India overcame resistance from China to become a part of the Regional Comprehensive Economic Partnership (RCEP) agreement, an Asean + 6 grouping which is set to emerge as one of the most significant free trading blocs in the world, government sources confirmed.
Despite Beijing's reservations, India participated in the first round of negotiations held recently for RCEP because of support from several Asean nations led by Malaysia which insisted on India's involvement. The RCEP comprises China, India, Australia, New Zealand, Japan and South Korea apart from the 10-member Asean.
Government sources here as well as Malaysia's minister for international trade and industry Mustapa bin Mohamed told TOI that there was no objection any longer to India's participation in RCEP which seeks to achieve greater regional economic integration. "Let us not go into the past... the fact is that there is complete unanimity in RCEP now and that is what matters,'' he said in reply to a query about China's opposition to India's involvement.
According to government sources, there were certain issues raised by China over India's participation but Beijing had no option but to acquiesce after it noticed popular support for India. The second round of negotiations for RCEP will be held in Australia in September. The agreement is likely to come into effect in 2015.

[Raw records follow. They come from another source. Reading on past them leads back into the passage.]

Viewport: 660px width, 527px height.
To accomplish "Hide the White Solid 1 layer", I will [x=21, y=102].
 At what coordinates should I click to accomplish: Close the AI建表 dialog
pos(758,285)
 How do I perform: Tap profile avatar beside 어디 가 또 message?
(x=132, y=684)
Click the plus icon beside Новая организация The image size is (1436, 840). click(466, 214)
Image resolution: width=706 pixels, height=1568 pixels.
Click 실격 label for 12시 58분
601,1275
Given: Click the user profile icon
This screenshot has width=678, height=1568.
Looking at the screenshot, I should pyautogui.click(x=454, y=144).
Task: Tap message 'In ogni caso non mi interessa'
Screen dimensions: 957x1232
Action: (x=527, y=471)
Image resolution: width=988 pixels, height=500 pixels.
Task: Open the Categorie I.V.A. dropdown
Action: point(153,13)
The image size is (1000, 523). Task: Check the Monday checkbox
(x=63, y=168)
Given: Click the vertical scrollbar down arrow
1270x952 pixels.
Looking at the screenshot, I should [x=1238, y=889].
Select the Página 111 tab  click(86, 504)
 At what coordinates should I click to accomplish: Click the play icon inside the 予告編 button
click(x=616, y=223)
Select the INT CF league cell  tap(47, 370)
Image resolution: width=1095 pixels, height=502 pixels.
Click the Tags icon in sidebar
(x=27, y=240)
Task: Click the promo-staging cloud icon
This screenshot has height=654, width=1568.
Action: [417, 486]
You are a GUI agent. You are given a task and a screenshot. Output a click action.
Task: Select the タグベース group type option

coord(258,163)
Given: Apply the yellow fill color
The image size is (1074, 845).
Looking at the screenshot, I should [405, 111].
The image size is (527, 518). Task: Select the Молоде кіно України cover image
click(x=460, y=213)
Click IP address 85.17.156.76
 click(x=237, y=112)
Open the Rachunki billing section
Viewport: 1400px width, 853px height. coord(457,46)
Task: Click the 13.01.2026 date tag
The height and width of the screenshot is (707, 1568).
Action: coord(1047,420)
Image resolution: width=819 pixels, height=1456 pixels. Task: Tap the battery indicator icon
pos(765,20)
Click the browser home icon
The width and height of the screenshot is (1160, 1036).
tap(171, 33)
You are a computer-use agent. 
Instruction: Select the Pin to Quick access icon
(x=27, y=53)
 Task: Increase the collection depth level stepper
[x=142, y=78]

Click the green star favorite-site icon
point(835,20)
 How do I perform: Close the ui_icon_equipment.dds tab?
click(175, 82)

After it was first proposed in the 2011 Asean summit, RCEP has been looked upon by Malaysia and other nations in the region as one of the most ambitious regional economic integration initiatives meant to integrate Asean economy with the global economy.
Asean countries, many of which have had territorial spats with Beijing in the South China Sea, look upon India as an important partner, not least Malaysia which is fast emerging as a crucial economic partner for India. While the FTA with Asean in services and investment is still being awaited, India's high commissioner to Malaysia Vijay Gokhale said Malaysia has already given India a lot bilaterally in services.
Replying to a query over the India-Asean FTA in services, Mohamed said an agreement will be signed in August.
Mindful of the interests of several Asean countries in South China Sea, India also came out in support of the demand for a code of conduct to avoid any conflict in the disputed region. "We urge all parties concerned to take forward these discussions towards adoption of a code of conduct in the South China Sea on the basis of consensus,'' foreign minister Salman Khurshid said at the 20th ARF meet in Brunei.
"We oppose the use or threat of use of force. We hope that all parties to disputes in the South China Sea region will abide by the 2002 Declaration on Conduct in the South China Sea and work together to ensure peaceful resolution of disputes, in accordance with international law, including 1982 UNCLOS,'' he added.